Je lui emboîtais le pas, baguette tirée. Un immense cerf se tenait dans la pièce, acculant un Remus au visage tordu par la douleur, secoué de violents tremblements. Le même chien noir que celui du Poudlard Express montrait les canines et émettait un grondement sourd. Les pupilles de Lunard se dilataient, des grognements inhumains s'échappaient de sa gorge. Son corps s'agrandissait et se couvrait de poils, déchirant les coutures de ses vêtements. Le faciès de notre ami perdait toute trace de sa gentillesse. Il s'allongeait et se déformait pour ne plus laisser devant nous qu'un impitoyable loup-garou.
Je me plaçais comme rempart devant ma grand-tante, Lily déjà dans la même position devant Euphemia et Fleamont. Le hurlement lupin me glaçait le sang. Patmol aboyait, féroce. Cornedrue repoussait de ses bois la créature vers la porte. Mais la bête ne l'entendait pas de cette oreille et cherchait à nous atteindre. C'était une scène absolument terrifiante. D'affreux claquements de mâchoire résonnaient, le loup rendu fou par toute cette chair humaine. La salle à manger, vaste d'ordinaire, semblait terriblement exiguë pour accueillir un loup guidé par un instinct meurtrier, un cervidé, un canidé et cinq personnes. Le cerf frappait le sol de ses sabots et s'efforçait toujours de l'éloigner, tandis que le chien lui venait en aide en l'assaillant, mordant sa patte pour le tirer également. J'envoyais valser la porte d'entrée d'un sortilège pour leur faciliter l'accès. Ce fut au prix d'une lutte agressive qu'ils parvenaient à lui faire franchir le seuil. Patmol détalait dans la neige, le lycanthrope à ses trousses. Cornedrue tournait la tête dans la direction de Lily avant de les suivre.

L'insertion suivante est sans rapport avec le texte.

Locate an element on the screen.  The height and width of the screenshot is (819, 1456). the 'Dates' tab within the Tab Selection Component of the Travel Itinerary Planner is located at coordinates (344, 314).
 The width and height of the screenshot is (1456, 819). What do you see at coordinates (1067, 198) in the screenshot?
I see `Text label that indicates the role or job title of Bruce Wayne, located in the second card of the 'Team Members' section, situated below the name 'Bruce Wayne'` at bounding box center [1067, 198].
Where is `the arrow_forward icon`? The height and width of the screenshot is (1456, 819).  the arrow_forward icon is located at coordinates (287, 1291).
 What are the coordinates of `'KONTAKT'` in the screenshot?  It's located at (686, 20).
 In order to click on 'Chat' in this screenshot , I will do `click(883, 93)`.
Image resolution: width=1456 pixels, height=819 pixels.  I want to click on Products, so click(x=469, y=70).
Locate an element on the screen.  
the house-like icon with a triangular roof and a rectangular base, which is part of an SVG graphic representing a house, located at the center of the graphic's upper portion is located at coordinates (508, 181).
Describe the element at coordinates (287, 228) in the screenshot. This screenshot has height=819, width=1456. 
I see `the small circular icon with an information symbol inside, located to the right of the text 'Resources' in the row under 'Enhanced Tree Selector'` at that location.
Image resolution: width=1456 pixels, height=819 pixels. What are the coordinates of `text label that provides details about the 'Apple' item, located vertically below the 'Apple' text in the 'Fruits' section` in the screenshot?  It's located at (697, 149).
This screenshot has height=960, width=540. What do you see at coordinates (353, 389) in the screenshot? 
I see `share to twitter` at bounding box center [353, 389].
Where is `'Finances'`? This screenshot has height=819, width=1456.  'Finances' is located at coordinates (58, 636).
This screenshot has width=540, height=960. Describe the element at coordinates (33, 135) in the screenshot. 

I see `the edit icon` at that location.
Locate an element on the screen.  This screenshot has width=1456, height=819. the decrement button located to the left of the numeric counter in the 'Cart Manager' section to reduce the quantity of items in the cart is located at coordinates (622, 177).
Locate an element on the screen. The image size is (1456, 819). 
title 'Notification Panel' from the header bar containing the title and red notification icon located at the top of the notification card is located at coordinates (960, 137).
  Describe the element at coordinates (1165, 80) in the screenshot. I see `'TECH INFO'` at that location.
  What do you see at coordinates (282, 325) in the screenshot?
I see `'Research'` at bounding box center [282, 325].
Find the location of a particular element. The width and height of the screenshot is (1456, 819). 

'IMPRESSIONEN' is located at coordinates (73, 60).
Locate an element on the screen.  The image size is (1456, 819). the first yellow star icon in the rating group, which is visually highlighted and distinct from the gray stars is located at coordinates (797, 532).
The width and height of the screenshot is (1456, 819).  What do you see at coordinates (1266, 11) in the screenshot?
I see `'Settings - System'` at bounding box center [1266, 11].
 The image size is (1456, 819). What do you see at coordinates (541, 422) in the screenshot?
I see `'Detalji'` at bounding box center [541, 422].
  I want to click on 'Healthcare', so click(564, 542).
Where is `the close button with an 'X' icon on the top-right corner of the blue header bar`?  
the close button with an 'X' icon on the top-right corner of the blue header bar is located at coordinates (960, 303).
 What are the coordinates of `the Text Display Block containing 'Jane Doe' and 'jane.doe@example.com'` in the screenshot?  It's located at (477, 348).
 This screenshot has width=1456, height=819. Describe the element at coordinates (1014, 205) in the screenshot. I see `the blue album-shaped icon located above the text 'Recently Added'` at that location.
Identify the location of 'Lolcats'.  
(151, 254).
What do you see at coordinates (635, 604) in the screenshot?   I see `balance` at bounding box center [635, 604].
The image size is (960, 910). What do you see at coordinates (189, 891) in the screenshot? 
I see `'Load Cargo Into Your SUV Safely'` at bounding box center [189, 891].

Les glapissements disparaissaient petit à petit, rendant le silence presque assourdissant. Les cœurs battant la chamade, hébétés, nous n'avions plus esquissé le moindre mouvement. La table et les décorations avaient été piétinés, les sièges renversés. Plusieurs des sphères magiques avaient implosés, nous plongeant dans une demi-obscurité. Les restes de notre repas si chaleureux étaient éparpillés à même le sol. Nous échangions un regard avec Lily. Je me dirigeais vers la porte défoncée pendant qu'elle s'occupait de l'accès arrière de la maison, disposant des sorts de protection tout autour.
– Comment...? Comment avons-nous pu oublier...? balbutiait-elle lorsque nous fermions le cercle du bouclier.
Je me posais la même question. Comment était-ce possible ? Nous n'aurions jamais, jamais, dû nous laisser surprendre par la pleine lune. Incapable de lui fournir une réponse, je l'entraînais à nouveau à l'intérieur.
– Où est Peter ?
Je ne remarquais que maintenant que le dernier des Maraudeurs avait lui aussi disparu.
Le reste de la nuit fut long et difficile. Des heures passées dans l'attente. Toute trace de combat avait été effacé. Je m'étais échinée à tout ranger et nettoyer, refusant de rester les bras ballants. J'avais auparavant raccompagné Bathilda à Godric's Hollow. Elle n'était plus de toute prime jeunesse et je lui en faisais suffisamment voir comme ça. Elle avait besoin de repos et Lily et moi avions également forcé les parents de James à tenter de faire de même. Une fois la maison remise en état, nous nous étions employés à mijoter des potions et autres baumes cicatrisants. Nous ne parlions qu'à demi-mots, trop préoccupées pour avoir une discussion cohérente. Encore et encore, je m'interrogeais. Il y avait quelque chose d'étrange. Comment se faisait-il que nous avions tous, sans exception, omis la pleine lune ? C'était comme si... comme si nous avions tous été atteint d'un sortilège de Confusion.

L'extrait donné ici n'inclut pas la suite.